Economics and similar, for the sleep-deprived
A subtle change has been made to the comments links, so they no longer pop up. Does this in any way help with the problem about comments not appearing on permalinked posts, readers?
Update: seemingly not
Update: Oh yeah!
Thursday, August 29, 2002
Nobody the Dread
There's a very good article by Noam Chomsky which I dig out whenever the Great Man has said something stupid about Camobodia, or got caught in posession of a dodgy fact, to remind me that he is not entirely bad. It reminds us of two important points from Sen and Dreze's Hunger and Public Action, one of which is approaching a platitude and the other of which is an equally well-substantiated claim, but one which is incendiary enough to quite easily get you accused of the equivalent of Holocaust denial for mentioning it. The two facts are:- Mao's forcible "modernisation" of Chinese agriculture which caused between 25 million and 40 million deaths from famine in the period 1958-61, the so-called Great Leap Forward, could not possibly have taken place in a liberal capitalist democracy.
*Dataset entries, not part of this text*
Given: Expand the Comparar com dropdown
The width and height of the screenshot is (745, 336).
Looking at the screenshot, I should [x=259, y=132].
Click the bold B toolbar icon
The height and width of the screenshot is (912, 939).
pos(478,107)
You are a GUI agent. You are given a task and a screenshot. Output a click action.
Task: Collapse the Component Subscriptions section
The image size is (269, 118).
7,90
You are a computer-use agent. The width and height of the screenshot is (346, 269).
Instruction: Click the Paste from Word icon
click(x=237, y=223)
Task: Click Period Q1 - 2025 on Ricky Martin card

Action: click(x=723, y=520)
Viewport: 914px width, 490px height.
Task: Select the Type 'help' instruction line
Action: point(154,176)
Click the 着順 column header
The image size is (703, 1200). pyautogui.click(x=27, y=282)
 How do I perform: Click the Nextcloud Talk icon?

- The inequality of distribution of incomes, medical resources and food in India, which by Sen and Dreze's estimates resulted in an average "excess mortality" of 4 million deaths per year (compared with China, a country starting from an equivalent position at the beginning of India's "experiment" with democracy in 1947; the estimates were for the period 1947-79), exists as a direct consequence of India's liberal capitalist democracy.
We all know who to blame for the 40 million Chinese who died of famine and disease between 1958 and 1961; Chairman Mao, who is recorded as one of the great monsters of the twentieth century chiefly for this reason. But where should our righteous anger be directed on behalf of the 128 million Indians who died in a similar manner between 1947 and 1979? Whose face do we imagine looking out over this pyramid of corpses?
Perhaps the smiling countenance of Gandhi, the original author of the Indian state? Or perhaps Nehru and his family, who might have done more? Or the face of some British colonial administrator, who left the nascent state holding such a bad hand? Or the face of Adam Smith, who would still tell us that this inequality of resources is the only possible path to development? Or is this nobody's fault? Are we really so sure of the doctrine of acts and ommissions that we think 128 million people can be dead from entirely predictable consequences without it being a very terrible crime indeed?
Or maybe, we should grow up a bit and accept that History is just one Damned Thing after another; it is a horrendous engine that eats unrealised possibilities. We the living are the tiny, lucky tip of an enormous iceberg of disastrous outcomes and missed opportunities, and there is more or less nothing that anyone can do about it. To accuse a man of one murder is to say something concrete; to accuse him of twenty million is just to make a political statement of your own. If we want to condemn Stalin, Hitler or Mao, then we have ample material to do so, because we know what kind of people they were.